Others were enthusiastic about the plan. Pierre Bull, a policy analyst for the National Resources Defense Council, wrote on the agency’s blog, Switchboard:
The already-impressive NY-Sun Initiative is about to become one of the most ambitious solar programs in the nation, with the governor committing, through a filing with the state’s Public Service Commission, $1 billion to the program—that’s right, $1 billion—over the next 10 years. (Governor Cuomo’s text also announces a major new program to help K-12 schools throughout New York go solar. You can read more about that here.) The governor’s goal is to install 3,000 megawatts of solar across New York. That’s enough solar to power 465,000 New York homes, cut greenhouse gas emissions by 2.3 million tons annually—the equivalent of taking almost 435,000 cars off the road—and create more than 13,000 new solar jobs.
If New York expects to become a national showcase for how to dramatically reduce greenhouse gasses, it has plenty to work with. But assessing how that measure is made – and the degree that it includes natural gas -- is critically important.
By design more a PR gloss and political showcase than a technical document, the daft energy plan still serves a critical role as a catalyst for public discourse and involvement on the politics and technicalities of energy delivery. To that end, public hearings will be held around the state in February and March. (Full schedule here.)
The primary question not mentioned in the energy plan is whether New York will allow exploration to begin for shale gas production.

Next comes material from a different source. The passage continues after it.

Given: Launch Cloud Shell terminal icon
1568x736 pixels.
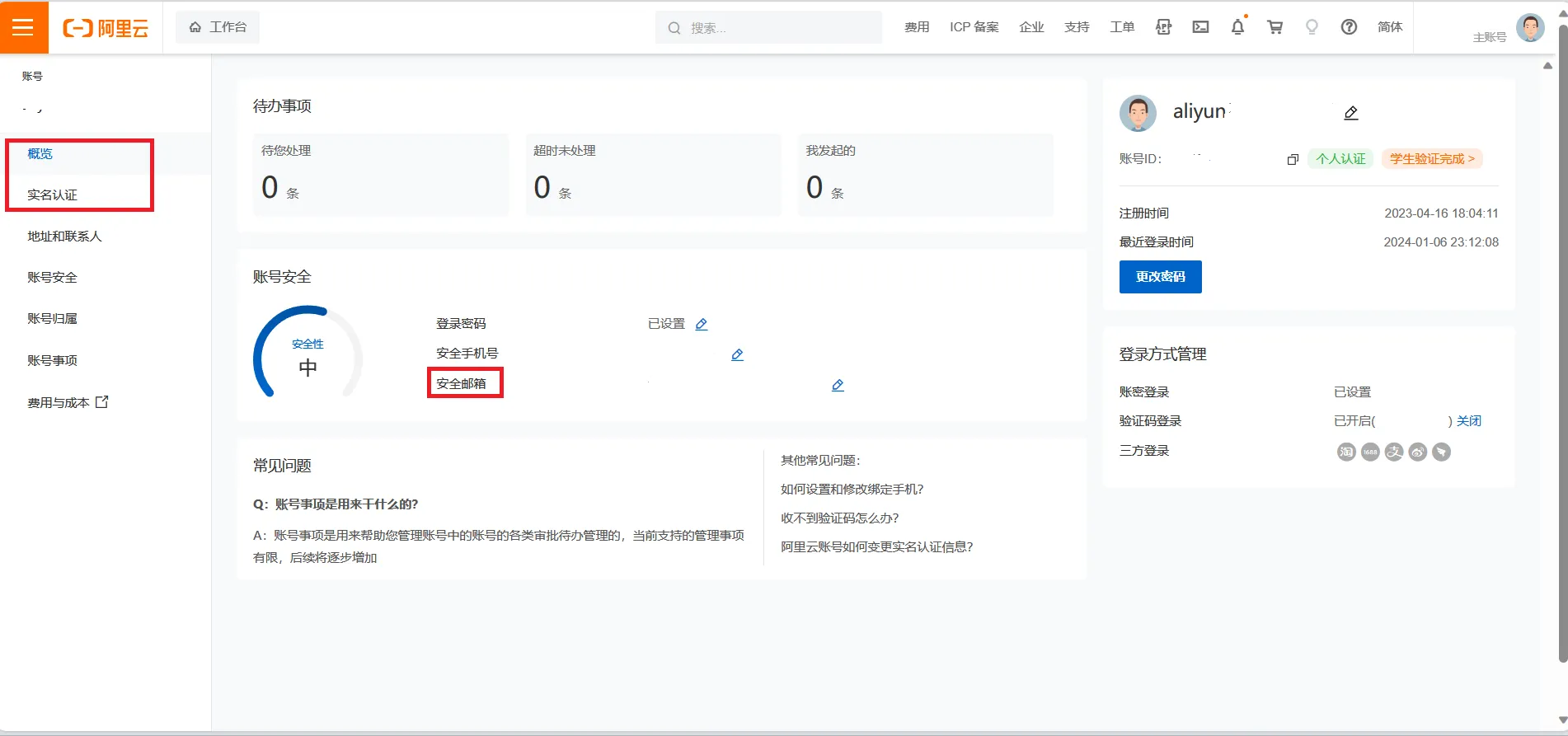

With a recent announcement from Department of Environmental Commissioner Joseph Martens that the state will not issue permits until at least 2015, the governor’s staff has put speculation to rest that we will see fracking in New York anytime soon.
But both landowners and industry interests are mounting legal challenges in an attempt to force the governor’s hand. Tom West, an industry lawyer, is a primary figure behind the challenges, which I wrote about here. (Note that a hearing for West’s case, Wallach v New York state, has been postponed until March 7. This is so the complaint can be filed with a parallel case by the Joint Landowners Coalition, represented by attorney Scott Kurkoski of Levene, Gouldin & Thompson and funded by the Rocky Mountain Legal Defense Fund, an NGO that supports conservative causes.
Regardless of how the challenges to Cuomo’s indefinite delay on fracking turn out, another group has brought up a nagging question about the extent of New York’s shale reserves, and whether development is even viable at current prices. Chip Northrup, a former industry investor, accompanied by a group of critics with backgrounds in geology and industry, have been making presentations, most recently to a state Senate committee. The thrust of their argument is that geological data suggest New York’s shale gas reserves are not worth the bother, but speculators who gamble on them may still cause significant environmental headaches for the greater public.
All the speculation, either supporting or undermining the size of the state’s fossil fuel assets, won’t change this underlying reality: Upstate and New York City need lots of energy now, and tend to consume it in its cheapest and most available form.